Dow e Ghosh (2009) sugerem a aplicação da lógica fuzzy na teoria da demanda especulativa de moeda de Keynes (1936). Como se sabe, uma vez que a taxa de juros de um ativo financeiro como um título soberano, por exemplo, for pré-fixado, o preço do mesmo no mercado secundário será inversamente proporcional à taxa de juros corrente. Se a taxa de juros é elevada todos os títulos disponíveis no mercado secundário a menores taxas são depreciados, porque o ofertante de títulos está aceitando uma quantidade menor de moeda por um mesmo fluxo futuro de rendimentos.
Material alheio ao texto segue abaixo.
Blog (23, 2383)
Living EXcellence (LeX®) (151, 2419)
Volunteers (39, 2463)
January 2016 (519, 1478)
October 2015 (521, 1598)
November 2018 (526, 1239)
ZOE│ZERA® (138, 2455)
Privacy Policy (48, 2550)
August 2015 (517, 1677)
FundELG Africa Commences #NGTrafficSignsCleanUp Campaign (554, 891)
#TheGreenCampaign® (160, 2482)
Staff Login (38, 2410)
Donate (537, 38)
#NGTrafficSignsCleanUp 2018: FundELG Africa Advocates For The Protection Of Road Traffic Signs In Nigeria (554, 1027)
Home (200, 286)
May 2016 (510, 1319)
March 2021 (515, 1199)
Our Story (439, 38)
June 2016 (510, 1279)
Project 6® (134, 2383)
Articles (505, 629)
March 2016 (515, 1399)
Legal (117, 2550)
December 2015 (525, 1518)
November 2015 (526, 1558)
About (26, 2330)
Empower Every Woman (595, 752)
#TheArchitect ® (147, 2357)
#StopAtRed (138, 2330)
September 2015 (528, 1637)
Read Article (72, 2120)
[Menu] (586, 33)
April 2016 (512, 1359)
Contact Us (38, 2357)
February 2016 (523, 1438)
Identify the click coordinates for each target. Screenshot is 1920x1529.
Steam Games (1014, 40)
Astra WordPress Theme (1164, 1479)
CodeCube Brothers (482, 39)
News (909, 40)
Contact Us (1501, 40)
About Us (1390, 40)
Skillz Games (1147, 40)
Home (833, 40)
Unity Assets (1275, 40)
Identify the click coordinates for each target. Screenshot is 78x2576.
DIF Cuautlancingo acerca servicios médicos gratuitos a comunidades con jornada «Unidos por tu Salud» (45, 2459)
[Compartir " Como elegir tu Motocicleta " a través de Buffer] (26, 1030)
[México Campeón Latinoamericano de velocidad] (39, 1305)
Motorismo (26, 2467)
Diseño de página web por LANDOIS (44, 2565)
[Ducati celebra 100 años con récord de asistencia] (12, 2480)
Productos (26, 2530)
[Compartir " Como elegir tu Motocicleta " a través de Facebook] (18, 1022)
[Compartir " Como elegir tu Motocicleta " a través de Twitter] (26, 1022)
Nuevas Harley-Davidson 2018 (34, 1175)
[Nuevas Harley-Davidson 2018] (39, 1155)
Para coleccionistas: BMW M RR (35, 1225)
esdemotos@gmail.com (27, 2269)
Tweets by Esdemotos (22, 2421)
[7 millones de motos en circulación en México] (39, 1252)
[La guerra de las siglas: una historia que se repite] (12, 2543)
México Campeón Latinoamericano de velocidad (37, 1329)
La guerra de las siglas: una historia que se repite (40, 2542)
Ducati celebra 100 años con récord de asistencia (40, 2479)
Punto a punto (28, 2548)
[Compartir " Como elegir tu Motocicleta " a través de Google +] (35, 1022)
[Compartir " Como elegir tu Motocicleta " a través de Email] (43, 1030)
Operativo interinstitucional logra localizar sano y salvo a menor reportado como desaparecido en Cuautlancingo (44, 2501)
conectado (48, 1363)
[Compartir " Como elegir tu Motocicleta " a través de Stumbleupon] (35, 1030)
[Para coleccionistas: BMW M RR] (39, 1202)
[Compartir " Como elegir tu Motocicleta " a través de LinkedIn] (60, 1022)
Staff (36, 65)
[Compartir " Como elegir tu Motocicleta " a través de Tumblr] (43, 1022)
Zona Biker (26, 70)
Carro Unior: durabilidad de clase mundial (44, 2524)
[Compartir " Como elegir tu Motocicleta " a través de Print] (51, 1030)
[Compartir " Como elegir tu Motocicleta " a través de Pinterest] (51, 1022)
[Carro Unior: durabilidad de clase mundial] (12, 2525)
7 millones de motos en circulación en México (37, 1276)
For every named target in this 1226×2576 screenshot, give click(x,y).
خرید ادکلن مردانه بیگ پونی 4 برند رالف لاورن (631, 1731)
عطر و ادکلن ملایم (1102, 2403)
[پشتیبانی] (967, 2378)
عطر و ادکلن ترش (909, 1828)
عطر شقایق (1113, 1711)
Keynes (1936) construiu o conceito de demanda especulativa de moeda expondo o fato de haver um nível seguro, um limite, para a taxa de juros. O agente que retém moeda ao invés de comprar um título está abrindo mão do retorno da taxa de juros. Isto será racional na medida em que elevações na taxa de juros forem esperadas. O nível seguro da taxa de juros é aquele no qual a taxa não é suficientemente baixa para que sejam esperadas elevações subsequentes.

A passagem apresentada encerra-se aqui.